Recorded data

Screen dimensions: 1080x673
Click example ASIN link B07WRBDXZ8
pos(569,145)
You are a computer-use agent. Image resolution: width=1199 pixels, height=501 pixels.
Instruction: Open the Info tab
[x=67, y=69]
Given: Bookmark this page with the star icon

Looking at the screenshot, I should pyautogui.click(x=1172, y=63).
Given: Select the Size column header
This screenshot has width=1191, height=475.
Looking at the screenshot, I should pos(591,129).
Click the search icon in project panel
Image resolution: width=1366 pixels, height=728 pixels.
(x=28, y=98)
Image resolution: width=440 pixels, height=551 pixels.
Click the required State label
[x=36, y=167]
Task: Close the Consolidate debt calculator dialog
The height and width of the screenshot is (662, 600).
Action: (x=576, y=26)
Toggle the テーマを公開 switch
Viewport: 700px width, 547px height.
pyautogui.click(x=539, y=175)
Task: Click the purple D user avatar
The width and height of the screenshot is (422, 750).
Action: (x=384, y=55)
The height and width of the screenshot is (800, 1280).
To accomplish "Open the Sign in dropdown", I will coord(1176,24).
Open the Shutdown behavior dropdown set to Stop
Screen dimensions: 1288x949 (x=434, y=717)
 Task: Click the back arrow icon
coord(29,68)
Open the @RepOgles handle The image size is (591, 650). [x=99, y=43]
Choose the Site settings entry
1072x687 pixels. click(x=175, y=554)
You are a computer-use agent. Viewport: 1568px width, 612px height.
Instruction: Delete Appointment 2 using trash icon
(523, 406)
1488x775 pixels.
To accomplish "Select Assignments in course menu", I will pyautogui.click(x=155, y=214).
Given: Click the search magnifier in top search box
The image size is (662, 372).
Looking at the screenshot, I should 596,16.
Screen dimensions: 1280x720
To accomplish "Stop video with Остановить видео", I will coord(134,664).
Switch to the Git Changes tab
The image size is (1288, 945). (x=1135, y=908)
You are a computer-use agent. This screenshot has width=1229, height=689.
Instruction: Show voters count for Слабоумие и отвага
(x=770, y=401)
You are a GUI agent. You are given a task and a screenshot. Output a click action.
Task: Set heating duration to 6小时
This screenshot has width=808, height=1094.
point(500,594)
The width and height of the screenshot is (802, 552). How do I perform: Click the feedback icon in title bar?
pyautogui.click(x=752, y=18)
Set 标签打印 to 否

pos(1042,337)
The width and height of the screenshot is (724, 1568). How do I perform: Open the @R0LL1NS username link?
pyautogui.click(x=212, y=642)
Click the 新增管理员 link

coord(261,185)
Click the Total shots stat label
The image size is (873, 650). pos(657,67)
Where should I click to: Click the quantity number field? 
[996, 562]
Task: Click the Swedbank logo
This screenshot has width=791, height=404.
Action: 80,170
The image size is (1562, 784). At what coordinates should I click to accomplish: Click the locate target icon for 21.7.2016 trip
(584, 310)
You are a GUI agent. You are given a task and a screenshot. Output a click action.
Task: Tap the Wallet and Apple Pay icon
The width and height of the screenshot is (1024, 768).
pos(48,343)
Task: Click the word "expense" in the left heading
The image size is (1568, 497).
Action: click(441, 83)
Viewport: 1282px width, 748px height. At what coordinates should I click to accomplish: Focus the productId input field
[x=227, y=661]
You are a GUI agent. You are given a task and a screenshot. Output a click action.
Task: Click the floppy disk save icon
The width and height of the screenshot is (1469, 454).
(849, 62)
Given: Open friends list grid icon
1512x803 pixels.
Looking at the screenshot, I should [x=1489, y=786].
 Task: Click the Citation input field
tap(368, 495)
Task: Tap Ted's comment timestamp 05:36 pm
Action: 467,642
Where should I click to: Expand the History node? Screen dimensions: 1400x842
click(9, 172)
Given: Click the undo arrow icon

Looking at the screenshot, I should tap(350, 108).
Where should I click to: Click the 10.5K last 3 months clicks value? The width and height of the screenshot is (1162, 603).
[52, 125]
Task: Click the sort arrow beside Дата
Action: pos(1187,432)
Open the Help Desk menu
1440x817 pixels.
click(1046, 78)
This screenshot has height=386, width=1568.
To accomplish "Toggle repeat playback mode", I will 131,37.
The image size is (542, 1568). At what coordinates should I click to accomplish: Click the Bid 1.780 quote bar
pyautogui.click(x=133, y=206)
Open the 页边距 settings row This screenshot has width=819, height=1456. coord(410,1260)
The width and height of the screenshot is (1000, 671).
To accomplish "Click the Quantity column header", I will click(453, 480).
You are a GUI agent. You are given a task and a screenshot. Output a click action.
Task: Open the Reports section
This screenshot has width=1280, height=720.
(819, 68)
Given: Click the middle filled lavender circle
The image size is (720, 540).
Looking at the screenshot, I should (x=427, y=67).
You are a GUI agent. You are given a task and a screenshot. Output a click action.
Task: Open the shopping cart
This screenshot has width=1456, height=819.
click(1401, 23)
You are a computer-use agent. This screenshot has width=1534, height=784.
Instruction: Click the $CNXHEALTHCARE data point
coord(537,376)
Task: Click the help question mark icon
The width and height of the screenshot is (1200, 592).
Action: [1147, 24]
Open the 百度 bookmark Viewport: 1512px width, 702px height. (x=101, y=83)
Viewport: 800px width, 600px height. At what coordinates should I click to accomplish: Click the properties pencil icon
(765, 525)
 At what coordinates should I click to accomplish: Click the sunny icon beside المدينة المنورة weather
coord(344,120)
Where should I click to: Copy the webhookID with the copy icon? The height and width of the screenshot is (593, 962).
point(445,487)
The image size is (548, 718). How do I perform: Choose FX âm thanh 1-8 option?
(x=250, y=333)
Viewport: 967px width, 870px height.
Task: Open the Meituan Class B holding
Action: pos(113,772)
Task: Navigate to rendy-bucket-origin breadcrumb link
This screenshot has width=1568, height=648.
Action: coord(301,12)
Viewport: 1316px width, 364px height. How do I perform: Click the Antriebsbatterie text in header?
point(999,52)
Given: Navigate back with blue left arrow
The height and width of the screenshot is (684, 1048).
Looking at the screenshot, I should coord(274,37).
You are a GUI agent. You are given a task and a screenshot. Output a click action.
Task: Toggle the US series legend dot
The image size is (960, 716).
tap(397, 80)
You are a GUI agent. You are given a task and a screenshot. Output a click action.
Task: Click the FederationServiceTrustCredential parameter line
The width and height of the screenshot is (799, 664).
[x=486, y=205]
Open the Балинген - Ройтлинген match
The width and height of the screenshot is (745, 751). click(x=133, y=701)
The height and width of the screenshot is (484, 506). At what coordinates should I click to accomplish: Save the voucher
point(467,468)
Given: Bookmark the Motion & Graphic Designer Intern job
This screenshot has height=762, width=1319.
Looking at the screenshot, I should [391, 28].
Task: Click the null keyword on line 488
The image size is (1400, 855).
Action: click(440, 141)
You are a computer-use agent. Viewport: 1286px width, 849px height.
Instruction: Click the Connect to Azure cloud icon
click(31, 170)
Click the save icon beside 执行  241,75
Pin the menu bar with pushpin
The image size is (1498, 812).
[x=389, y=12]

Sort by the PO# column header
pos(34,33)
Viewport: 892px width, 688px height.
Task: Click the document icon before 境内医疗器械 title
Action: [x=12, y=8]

Exercise instructions - Every entry above needs to be written out again exactly.

Reply to the exercise -
Screen dimensions: 1080x673
Click example ASIN link B07WRBDXZ8
pos(569,145)
You are a computer-use agent. Image resolution: width=1199 pixels, height=501 pixels.
Instruction: Open the Info tab
[x=67, y=69]
Given: Bookmark this page with the star icon

Looking at the screenshot, I should pyautogui.click(x=1172, y=63).
Given: Select the Size column header
This screenshot has width=1191, height=475.
Looking at the screenshot, I should pos(591,129).
Click the search icon in project panel
Image resolution: width=1366 pixels, height=728 pixels.
(x=28, y=98)
Image resolution: width=440 pixels, height=551 pixels.
Click the required State label
[x=36, y=167]
Task: Close the Consolidate debt calculator dialog
The height and width of the screenshot is (662, 600).
Action: (x=576, y=26)
Toggle the テーマを公開 switch
Viewport: 700px width, 547px height.
pyautogui.click(x=539, y=175)
Task: Click the purple D user avatar
The width and height of the screenshot is (422, 750).
Action: (x=384, y=55)
The height and width of the screenshot is (800, 1280).
To accomplish "Open the Sign in dropdown", I will coord(1176,24).
Open the Shutdown behavior dropdown set to Stop
Screen dimensions: 1288x949 (x=434, y=717)
 Task: Click the back arrow icon
coord(29,68)
Open the @RepOgles handle The image size is (591, 650). [x=99, y=43]
Choose the Site settings entry
1072x687 pixels. click(x=175, y=554)
You are a computer-use agent. Viewport: 1568px width, 612px height.
Instruction: Delete Appointment 2 using trash icon
(523, 406)
1488x775 pixels.
To accomplish "Select Assignments in course menu", I will pyautogui.click(x=155, y=214).
Given: Click the search magnifier in top search box
The image size is (662, 372).
Looking at the screenshot, I should 596,16.
Screen dimensions: 1280x720
To accomplish "Stop video with Остановить видео", I will coord(134,664).
Switch to the Git Changes tab
The image size is (1288, 945). (x=1135, y=908)
You are a computer-use agent. This screenshot has width=1229, height=689.
Instruction: Show voters count for Слабоумие и отвага
(x=770, y=401)
You are a GUI agent. You are given a task and a screenshot. Output a click action.
Task: Set heating duration to 6小时
This screenshot has width=808, height=1094.
point(500,594)
The width and height of the screenshot is (802, 552). How do I perform: Click the feedback icon in title bar?
pyautogui.click(x=752, y=18)
Set 标签打印 to 否

pos(1042,337)
The width and height of the screenshot is (724, 1568). How do I perform: Open the @R0LL1NS username link?
pyautogui.click(x=212, y=642)
Click the 新增管理员 link

coord(261,185)
Click the Total shots stat label
The image size is (873, 650). pos(657,67)
Where should I click to: Click the quantity number field? 
[996, 562]
Task: Click the Swedbank logo
This screenshot has width=791, height=404.
Action: 80,170
The image size is (1562, 784). At what coordinates should I click to accomplish: Click the locate target icon for 21.7.2016 trip
(584, 310)
You are a GUI agent. You are given a task and a screenshot. Output a click action.
Task: Tap the Wallet and Apple Pay icon
The width and height of the screenshot is (1024, 768).
pos(48,343)
Task: Click the word "expense" in the left heading
The image size is (1568, 497).
Action: click(441, 83)
Viewport: 1282px width, 748px height. At what coordinates should I click to accomplish: Focus the productId input field
[x=227, y=661]
You are a GUI agent. You are given a task and a screenshot. Output a click action.
Task: Click the floppy disk save icon
The width and height of the screenshot is (1469, 454).
(849, 62)
Given: Open friends list grid icon
1512x803 pixels.
Looking at the screenshot, I should [x=1489, y=786].
 Task: Click the Citation input field
tap(368, 495)
Task: Tap Ted's comment timestamp 05:36 pm
Action: 467,642
Where should I click to: Expand the History node? Screen dimensions: 1400x842
click(9, 172)
Given: Click the undo arrow icon

Looking at the screenshot, I should tap(350, 108).
Where should I click to: Click the 10.5K last 3 months clicks value? The width and height of the screenshot is (1162, 603).
[52, 125]
Task: Click the sort arrow beside Дата
Action: pos(1187,432)
Open the Help Desk menu
1440x817 pixels.
click(1046, 78)
This screenshot has height=386, width=1568.
To accomplish "Toggle repeat playback mode", I will 131,37.
The image size is (542, 1568). At what coordinates should I click to accomplish: Click the Bid 1.780 quote bar
pyautogui.click(x=133, y=206)
Open the 页边距 settings row This screenshot has width=819, height=1456. coord(410,1260)
The width and height of the screenshot is (1000, 671).
To accomplish "Click the Quantity column header", I will click(453, 480).
You are a GUI agent. You are given a task and a screenshot. Output a click action.
Task: Open the Reports section
This screenshot has width=1280, height=720.
(819, 68)
Given: Click the middle filled lavender circle
The image size is (720, 540).
Looking at the screenshot, I should (x=427, y=67).
You are a GUI agent. You are given a task and a screenshot. Output a click action.
Task: Open the shopping cart
This screenshot has width=1456, height=819.
click(1401, 23)
You are a computer-use agent. This screenshot has width=1534, height=784.
Instruction: Click the $CNXHEALTHCARE data point
coord(537,376)
Task: Click the help question mark icon
The width and height of the screenshot is (1200, 592).
Action: [1147, 24]
Open the 百度 bookmark Viewport: 1512px width, 702px height. (x=101, y=83)
Viewport: 800px width, 600px height. At what coordinates should I click to accomplish: Click the properties pencil icon
(765, 525)
 At what coordinates should I click to accomplish: Click the sunny icon beside المدينة المنورة weather
coord(344,120)
Where should I click to: Copy the webhookID with the copy icon? The height and width of the screenshot is (593, 962).
point(445,487)
The image size is (548, 718). How do I perform: Choose FX âm thanh 1-8 option?
(x=250, y=333)
Viewport: 967px width, 870px height.
Task: Open the Meituan Class B holding
Action: pos(113,772)
Task: Navigate to rendy-bucket-origin breadcrumb link
This screenshot has width=1568, height=648.
Action: coord(301,12)
Viewport: 1316px width, 364px height. How do I perform: Click the Antriebsbatterie text in header?
point(999,52)
Given: Navigate back with blue left arrow
The height and width of the screenshot is (684, 1048).
Looking at the screenshot, I should coord(274,37).
You are a GUI agent. You are given a task and a screenshot. Output a click action.
Task: Toggle the US series legend dot
The image size is (960, 716).
tap(397, 80)
You are a GUI agent. You are given a task and a screenshot. Output a click action.
Task: Click the FederationServiceTrustCredential parameter line
The width and height of the screenshot is (799, 664).
[x=486, y=205]
Open the Балинген - Ройтлинген match
The width and height of the screenshot is (745, 751). click(x=133, y=701)
The height and width of the screenshot is (484, 506). At what coordinates should I click to accomplish: Save the voucher
point(467,468)
Given: Bookmark the Motion & Graphic Designer Intern job
This screenshot has height=762, width=1319.
Looking at the screenshot, I should [391, 28].
Task: Click the null keyword on line 488
The image size is (1400, 855).
Action: click(440, 141)
You are a computer-use agent. Viewport: 1286px width, 849px height.
Instruction: Click the Connect to Azure cloud icon
click(31, 170)
Click the save icon beside 执行  241,75
Pin the menu bar with pushpin
The image size is (1498, 812).
[x=389, y=12]

Sort by the PO# column header
pos(34,33)
Viewport: 892px width, 688px height.
Task: Click the document icon before 境内医疗器械 title
Action: [x=12, y=8]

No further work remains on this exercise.